We analyzed two groups of patients with HTPR-DPR. There were no statistically significant differences in the intensification of HTPR-DPR (platelet aggregation), PLT count, fibrinogen concentration or, most importantly, tissue factor, and thrombomodulin concentrations. In both investigated groups, we observed intensified von Willebrand factor activity and an increased prothrombin factor F1+2 concentration that was more intensified in the CLI group.
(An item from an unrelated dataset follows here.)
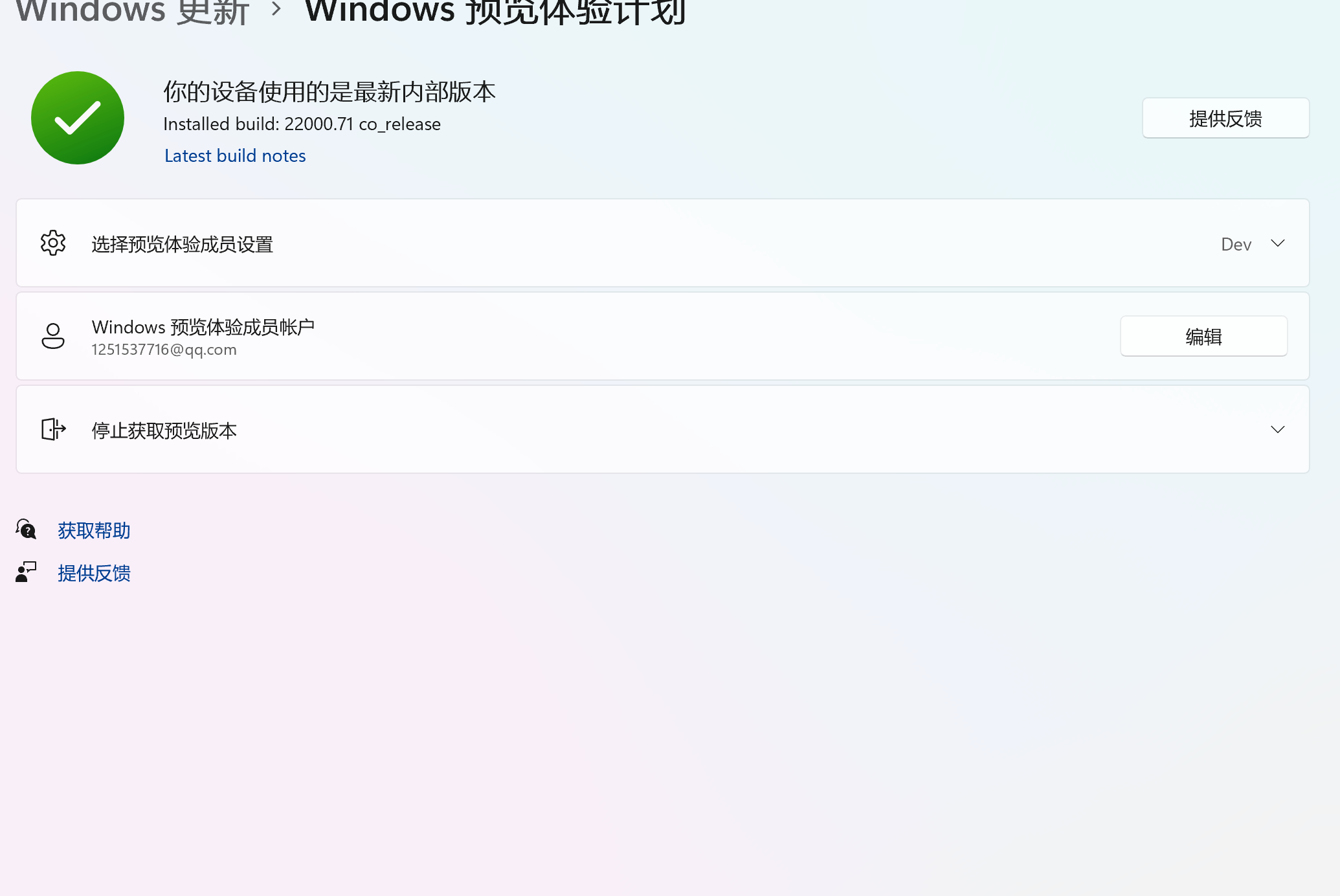Click the account email 1251537716@qq.com
The width and height of the screenshot is (1340, 896).
[x=164, y=350]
Because there is a strong and linear correlation between the concentration of this protein (F1+2) and the intensification of fibrinogen degradation, it seems that the differences observed in EXTEM and FIBTEM were not related to platelets but were related to the other clotting factors, mainly to fibrinogen degradation and turnover.
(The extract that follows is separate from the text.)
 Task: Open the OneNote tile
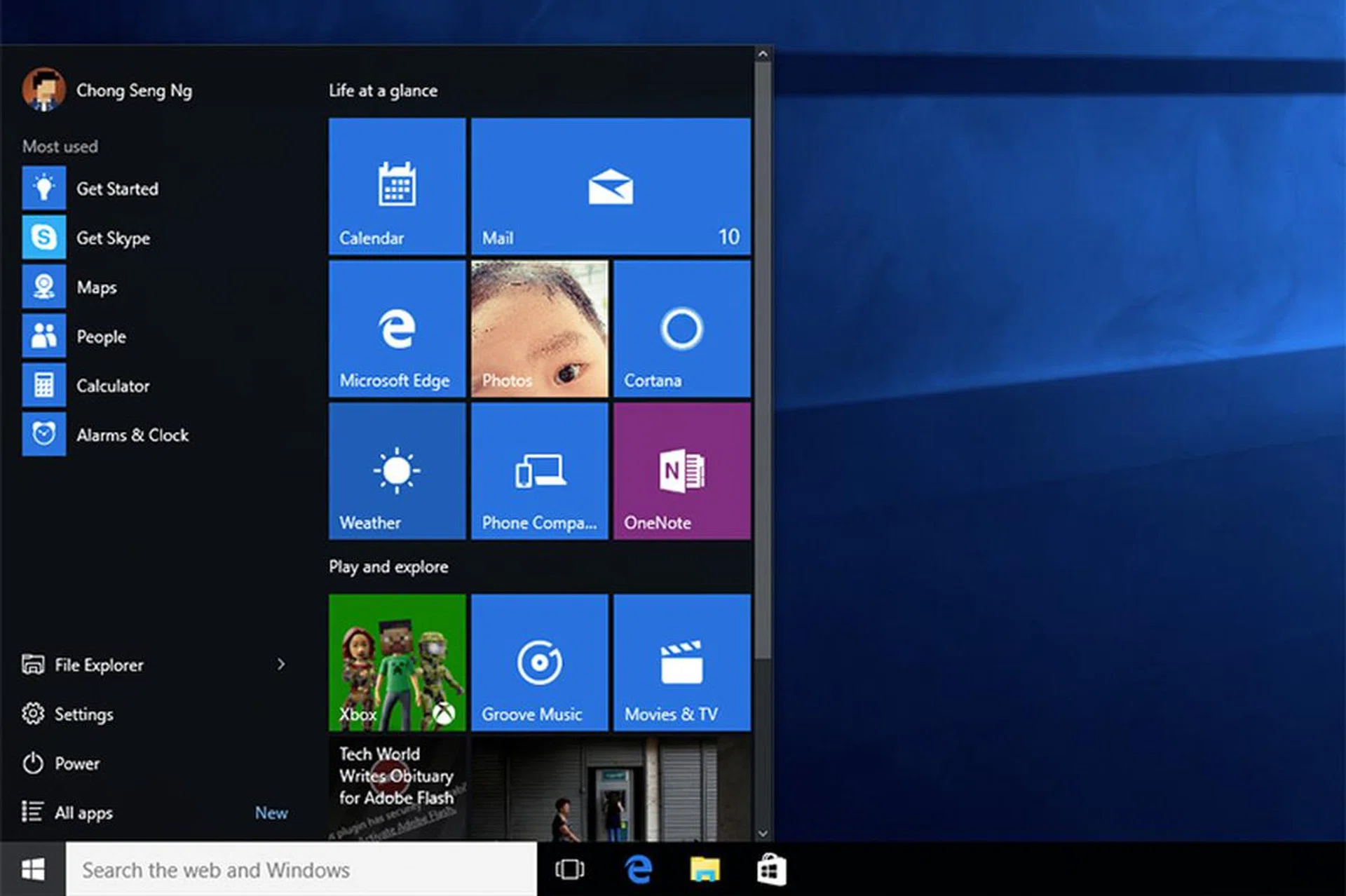[681, 470]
It seems that the ROTEM® may be a promising method for recognizing high risk patients who suffer from HTPR-DPR because comparison of HTPR-DPR, factor F1+2 concentration, and the results of EXTEM/FIBTEM could be helpful for proper recognition of the inflammatory impact on hemostatic balance and for estimation of the real risk of thrombosis. It may be helpful for DAPT modification (such as for a drug's dosage) with or without additional anticoagulation to achieve tailored (personalized) therapy without increasing the risk of bleeding. However, as was shown by P. Gurbel and his team, there are not any methods that can simultaneously measure and analyze the relationships between inflammation (demonstrated by different elevated markers), platelet reactivity, and hypercoagulability [1, 10, 17]. Therefore, further research for strategies specifically targeting high-risk patients seems to be necessary and would be useful for personalized therapeutic management.

6. Conclusion

HTPR-DPR and intensified inflammation are linked with elevated platelet and fibrinogen turnover to counteract proper hemostatic balance in favor of a prothrombotic state.

7. Study Limitations

This study was a pilot investigation. The relatively small number of investigated patients in both groups was the reason for a very restrictive inclusion and exclusion criteria; notably, we had to eliminate cardiac patients who suffered from acute bacterial or viral infections.

In the paper, we did not analyze the D-dimer concentration between the two groups. The D-dimer concentration was very high in the CLI group due to thrombosis in ischemic/necrotic limbs; therefore, the groups were not comparable.